Two 1991 GSM mobile phones
Recognizable mobile phones with direct dialing have existed at least since the 1950s. In the 1954 movie Sabrina, the businessman Linus Larrabee (played by Humphrey Bogart) makes a call from the phone in the back of his limousine.
The first fully automatic mobile phone system, called MTA (Mobile Telephone system A), was developed by Ericsson and commercially released in Sweden in 1956. This was the first system that did require any kind of manual control, but had the disadvantage of a phone weight of 40 kg (90 lb). MTB, an upgraded version with transistors, weighing 9 kg (20 lb), was introduced in 1965 and used DTMF signaling. It had 150 customers in the beginning and 600 when it shut down in 1983.
In 1957 young soviet radio engineer Leonid Kupriyanovich from Moscow created the portable mobile phone, named after himself as LK-1 or "radiophone".[4] This true mobile phone consisted of a relatively small-sized handset equipped with an antenna and rotary dial, and communicated with a base station. Kupriyanovich's "radiophone" had 3 kilogram of total weight, could operate up to 20 or 30 kilometers, and had 20 or 30 hours of battery lifespan. LK-1 and its layout was depicted in popular soviet magazines as "Nauka i zhizn", 8, 1957, p. 49, "Yuniy technik", 7, 1957, p. 43-44. Engineer Kupriyanovich patented his mobile phone in the same year 1957 (author's certificate (USSR Patent) # 115494, 1.11.1957). The base station of LK-1 ( called ATR, or Automated Telephone Radiostation) could connect to local telephone network and serve several customers.
In 1958, Kupriyanovich resized his "radiophone" to "pocket" version. The weight of improved "light" handset was about 500 gram.
In 1958 the USSR also began to deploy the "Altay" national civil mobile phone service specially for motorists. The newly-developed mobile telephone system was based on Soviet MRT-1327 standard. The main developers of the Altay system were Voronezh Science Research Institute of Communications (VNIIS)and the State Specialized Project Institute (GSPI). In 1963 this service started in Moscow, and in 1970 the Altay service already was deployed in 30 cities of the USSR. The last upgraded versions of the Altay system are still in use in some places of Russia as a trunking system.
In 1966, Bulgaria presented the pocket mobile automatic phone RAT-0,5 combined with a base station RATZ-10 (RATC-10) on Interorgtechnika-66 international exhibition. One base station, connected to one telephone wire line, could serve up to 6 customers.
In 1967, each mobile phone had to stay within the cell area serviced by one base station throughout the phone call. This did not provide continuity of automatic telephone service to mobile phones moving through several cell areas.

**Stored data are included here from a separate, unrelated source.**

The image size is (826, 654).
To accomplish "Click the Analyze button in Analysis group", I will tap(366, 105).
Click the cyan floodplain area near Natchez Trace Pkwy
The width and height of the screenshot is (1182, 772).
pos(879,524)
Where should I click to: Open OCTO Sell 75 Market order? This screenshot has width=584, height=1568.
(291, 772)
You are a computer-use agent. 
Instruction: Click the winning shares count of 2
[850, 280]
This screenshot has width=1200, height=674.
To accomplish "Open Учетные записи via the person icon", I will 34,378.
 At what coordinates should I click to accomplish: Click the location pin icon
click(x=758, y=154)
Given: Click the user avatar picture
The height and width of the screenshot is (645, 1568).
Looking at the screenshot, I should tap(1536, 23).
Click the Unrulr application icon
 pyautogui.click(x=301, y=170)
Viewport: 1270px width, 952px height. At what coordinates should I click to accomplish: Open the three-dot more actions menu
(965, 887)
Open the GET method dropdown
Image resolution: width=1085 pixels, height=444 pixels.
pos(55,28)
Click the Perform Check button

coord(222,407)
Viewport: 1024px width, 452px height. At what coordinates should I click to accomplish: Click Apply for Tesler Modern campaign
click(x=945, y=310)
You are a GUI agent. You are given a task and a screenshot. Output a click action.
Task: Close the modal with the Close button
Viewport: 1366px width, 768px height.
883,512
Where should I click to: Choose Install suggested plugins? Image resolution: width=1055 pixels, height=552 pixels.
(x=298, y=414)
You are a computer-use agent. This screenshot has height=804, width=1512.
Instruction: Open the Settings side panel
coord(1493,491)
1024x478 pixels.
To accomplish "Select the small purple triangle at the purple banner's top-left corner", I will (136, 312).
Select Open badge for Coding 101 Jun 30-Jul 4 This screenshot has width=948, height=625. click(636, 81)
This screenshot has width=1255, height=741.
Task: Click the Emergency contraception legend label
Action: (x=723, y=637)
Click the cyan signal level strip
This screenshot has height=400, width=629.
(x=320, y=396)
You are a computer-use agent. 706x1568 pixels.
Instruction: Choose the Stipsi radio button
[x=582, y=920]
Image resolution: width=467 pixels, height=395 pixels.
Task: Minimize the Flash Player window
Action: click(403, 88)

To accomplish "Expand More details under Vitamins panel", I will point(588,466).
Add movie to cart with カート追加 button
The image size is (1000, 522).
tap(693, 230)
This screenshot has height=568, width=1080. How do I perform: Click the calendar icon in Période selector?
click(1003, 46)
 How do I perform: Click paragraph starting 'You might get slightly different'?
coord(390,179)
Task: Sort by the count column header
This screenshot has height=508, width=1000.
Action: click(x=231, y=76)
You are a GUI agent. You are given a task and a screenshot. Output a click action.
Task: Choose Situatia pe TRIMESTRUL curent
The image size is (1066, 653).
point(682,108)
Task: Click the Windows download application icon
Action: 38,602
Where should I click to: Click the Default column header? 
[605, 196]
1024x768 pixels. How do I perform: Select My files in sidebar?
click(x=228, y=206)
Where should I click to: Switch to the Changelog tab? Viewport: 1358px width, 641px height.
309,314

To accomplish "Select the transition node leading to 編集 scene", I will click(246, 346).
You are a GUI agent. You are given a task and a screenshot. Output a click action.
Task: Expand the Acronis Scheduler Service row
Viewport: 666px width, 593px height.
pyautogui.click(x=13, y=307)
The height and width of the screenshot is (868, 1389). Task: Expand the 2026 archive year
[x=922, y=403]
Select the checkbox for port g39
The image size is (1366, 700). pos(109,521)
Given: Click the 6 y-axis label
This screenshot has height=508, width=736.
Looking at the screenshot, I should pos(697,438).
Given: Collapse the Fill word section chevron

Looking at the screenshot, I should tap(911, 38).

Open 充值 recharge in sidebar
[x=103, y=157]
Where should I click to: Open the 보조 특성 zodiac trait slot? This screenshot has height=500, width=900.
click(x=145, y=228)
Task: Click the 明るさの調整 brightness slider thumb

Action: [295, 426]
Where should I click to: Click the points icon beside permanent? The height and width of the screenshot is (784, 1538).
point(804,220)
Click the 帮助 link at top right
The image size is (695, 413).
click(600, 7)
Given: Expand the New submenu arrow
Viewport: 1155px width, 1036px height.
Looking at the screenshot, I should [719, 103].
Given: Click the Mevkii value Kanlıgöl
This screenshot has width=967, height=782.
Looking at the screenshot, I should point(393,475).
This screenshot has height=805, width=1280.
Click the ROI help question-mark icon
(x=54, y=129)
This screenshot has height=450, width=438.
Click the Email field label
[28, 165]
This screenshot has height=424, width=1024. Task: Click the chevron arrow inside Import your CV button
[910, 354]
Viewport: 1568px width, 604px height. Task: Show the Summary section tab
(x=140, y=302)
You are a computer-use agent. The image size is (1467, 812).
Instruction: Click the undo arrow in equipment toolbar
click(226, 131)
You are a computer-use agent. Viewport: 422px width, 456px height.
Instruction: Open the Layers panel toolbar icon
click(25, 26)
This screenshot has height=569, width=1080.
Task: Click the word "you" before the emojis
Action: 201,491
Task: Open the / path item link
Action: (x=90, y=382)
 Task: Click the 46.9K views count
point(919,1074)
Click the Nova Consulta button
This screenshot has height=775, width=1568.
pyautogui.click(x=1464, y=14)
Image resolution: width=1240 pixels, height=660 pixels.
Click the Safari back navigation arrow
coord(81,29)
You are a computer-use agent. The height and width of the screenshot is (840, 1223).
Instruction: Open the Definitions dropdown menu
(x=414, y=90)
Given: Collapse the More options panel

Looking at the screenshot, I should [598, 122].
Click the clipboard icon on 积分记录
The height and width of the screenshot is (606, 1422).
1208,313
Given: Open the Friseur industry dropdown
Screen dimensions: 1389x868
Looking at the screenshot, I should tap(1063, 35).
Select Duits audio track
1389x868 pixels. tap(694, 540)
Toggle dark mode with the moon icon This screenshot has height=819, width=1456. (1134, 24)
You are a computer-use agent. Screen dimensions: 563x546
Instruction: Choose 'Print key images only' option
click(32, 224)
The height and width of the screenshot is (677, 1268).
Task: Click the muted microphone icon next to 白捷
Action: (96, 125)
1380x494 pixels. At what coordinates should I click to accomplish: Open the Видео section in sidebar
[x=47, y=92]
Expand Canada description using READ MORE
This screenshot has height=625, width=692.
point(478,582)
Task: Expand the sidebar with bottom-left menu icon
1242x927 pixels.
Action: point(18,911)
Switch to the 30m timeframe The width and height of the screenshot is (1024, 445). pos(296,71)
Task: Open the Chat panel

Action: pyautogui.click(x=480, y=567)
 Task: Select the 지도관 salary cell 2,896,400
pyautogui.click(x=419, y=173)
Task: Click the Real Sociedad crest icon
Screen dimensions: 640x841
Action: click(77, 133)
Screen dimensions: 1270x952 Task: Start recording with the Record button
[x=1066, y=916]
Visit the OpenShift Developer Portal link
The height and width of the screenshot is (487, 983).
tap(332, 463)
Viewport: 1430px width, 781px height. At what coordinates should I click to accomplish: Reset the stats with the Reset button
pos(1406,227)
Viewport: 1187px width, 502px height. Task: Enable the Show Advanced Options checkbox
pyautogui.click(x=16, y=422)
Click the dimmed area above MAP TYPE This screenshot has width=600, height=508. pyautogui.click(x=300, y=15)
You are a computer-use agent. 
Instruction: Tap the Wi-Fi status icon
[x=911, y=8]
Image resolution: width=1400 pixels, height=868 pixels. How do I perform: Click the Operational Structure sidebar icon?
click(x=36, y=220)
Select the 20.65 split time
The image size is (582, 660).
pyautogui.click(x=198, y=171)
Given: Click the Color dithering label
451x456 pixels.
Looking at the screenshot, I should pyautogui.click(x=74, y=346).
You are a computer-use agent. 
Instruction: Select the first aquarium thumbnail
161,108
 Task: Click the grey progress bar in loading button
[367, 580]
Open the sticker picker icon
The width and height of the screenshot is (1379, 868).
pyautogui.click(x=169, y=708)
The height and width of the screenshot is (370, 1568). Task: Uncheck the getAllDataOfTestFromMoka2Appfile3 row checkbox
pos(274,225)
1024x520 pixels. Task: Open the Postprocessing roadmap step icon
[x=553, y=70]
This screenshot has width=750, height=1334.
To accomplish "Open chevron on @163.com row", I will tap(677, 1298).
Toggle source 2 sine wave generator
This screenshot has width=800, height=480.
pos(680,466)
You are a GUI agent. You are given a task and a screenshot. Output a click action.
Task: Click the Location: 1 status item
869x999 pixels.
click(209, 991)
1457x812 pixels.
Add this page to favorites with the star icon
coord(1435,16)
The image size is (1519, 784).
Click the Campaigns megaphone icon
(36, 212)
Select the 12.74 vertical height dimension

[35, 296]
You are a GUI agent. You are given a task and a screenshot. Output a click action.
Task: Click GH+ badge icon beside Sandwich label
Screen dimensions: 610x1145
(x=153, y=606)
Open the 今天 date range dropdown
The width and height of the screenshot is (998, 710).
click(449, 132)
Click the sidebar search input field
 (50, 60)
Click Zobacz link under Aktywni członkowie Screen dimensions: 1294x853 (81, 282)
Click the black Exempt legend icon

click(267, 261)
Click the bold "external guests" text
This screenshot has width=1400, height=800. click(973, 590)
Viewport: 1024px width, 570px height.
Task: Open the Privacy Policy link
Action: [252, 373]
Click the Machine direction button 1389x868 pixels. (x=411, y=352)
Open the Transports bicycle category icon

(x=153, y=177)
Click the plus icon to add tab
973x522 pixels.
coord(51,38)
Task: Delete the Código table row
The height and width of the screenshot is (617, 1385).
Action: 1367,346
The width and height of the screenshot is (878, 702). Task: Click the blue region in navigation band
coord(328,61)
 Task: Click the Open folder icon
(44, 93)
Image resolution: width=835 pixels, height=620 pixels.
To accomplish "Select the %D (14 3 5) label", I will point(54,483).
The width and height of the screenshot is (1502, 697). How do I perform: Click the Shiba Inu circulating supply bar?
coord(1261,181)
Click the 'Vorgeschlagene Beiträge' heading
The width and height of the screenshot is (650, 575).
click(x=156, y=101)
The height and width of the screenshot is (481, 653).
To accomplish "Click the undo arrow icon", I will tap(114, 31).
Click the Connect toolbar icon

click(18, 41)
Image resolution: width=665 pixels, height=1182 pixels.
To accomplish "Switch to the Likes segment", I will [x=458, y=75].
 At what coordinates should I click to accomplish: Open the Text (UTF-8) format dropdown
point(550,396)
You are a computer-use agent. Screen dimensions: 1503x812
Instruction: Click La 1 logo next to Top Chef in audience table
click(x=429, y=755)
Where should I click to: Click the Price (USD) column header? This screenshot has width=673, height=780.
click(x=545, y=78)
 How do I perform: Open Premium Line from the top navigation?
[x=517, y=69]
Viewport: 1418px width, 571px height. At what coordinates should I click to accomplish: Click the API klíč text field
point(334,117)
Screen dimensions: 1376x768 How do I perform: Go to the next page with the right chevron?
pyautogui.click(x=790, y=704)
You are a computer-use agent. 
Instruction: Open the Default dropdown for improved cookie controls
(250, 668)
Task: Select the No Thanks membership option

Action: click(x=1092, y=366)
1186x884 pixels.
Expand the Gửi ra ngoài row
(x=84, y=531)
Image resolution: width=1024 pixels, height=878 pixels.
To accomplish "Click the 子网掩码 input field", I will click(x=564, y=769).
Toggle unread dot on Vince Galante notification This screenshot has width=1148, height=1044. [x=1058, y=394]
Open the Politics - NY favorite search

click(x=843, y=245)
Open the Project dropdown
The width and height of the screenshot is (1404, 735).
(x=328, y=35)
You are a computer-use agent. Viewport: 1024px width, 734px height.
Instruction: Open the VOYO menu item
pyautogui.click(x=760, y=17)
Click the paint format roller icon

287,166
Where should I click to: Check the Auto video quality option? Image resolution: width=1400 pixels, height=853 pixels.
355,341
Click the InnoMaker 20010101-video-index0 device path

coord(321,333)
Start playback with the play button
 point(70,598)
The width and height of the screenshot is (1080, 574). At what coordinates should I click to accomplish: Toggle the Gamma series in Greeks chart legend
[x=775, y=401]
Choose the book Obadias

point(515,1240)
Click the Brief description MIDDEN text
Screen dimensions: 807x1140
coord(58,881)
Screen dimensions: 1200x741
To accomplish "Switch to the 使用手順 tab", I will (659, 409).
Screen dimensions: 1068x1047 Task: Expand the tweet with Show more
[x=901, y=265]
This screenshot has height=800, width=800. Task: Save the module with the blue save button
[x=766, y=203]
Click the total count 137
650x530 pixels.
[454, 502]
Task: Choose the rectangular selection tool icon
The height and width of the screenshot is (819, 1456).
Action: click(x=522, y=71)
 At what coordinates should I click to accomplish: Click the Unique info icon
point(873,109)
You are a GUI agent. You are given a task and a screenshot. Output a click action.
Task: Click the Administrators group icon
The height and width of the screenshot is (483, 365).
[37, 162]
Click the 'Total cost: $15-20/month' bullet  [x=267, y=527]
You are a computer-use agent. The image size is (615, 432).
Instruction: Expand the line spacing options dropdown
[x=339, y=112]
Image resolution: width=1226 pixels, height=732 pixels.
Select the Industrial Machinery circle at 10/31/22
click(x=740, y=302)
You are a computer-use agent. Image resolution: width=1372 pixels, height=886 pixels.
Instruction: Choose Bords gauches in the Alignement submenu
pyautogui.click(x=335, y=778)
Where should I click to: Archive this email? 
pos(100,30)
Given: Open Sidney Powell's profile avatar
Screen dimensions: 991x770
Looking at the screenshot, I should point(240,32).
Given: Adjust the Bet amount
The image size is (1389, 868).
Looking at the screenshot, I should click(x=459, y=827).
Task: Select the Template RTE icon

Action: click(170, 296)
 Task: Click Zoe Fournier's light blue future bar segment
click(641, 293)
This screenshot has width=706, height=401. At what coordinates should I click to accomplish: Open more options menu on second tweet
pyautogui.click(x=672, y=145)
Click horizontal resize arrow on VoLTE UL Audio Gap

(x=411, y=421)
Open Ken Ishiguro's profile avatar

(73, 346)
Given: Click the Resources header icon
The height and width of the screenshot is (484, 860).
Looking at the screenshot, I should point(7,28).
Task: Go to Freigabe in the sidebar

In 1970 Amos E. Joel, Jr., another Bell Labs engineer,[5] invented an automatic "call handoff" system to allow mobile phones to move through several cell areas during a single conversation without loss of conversation.
In December 1971, AT&T submitted a proposal for cellular service to the Federal Communications Commission (FCC). After years of hearings, the FCC approved the proposal in 1982 for Advanced Mobile Phone Service (AMPS) and allocated frequencies in the 824-894 MHz band.[6] Analog AMPS was superseded by Digital AMPS in 1990.
One of the first successful public commercial mobile phone networks was the ARP network in Finland, launched in 1971. Posthumously, ARP is sometimes viewed as a zero generation (0G) cellular network, being slightly above previous proprietary and limited coverage networks.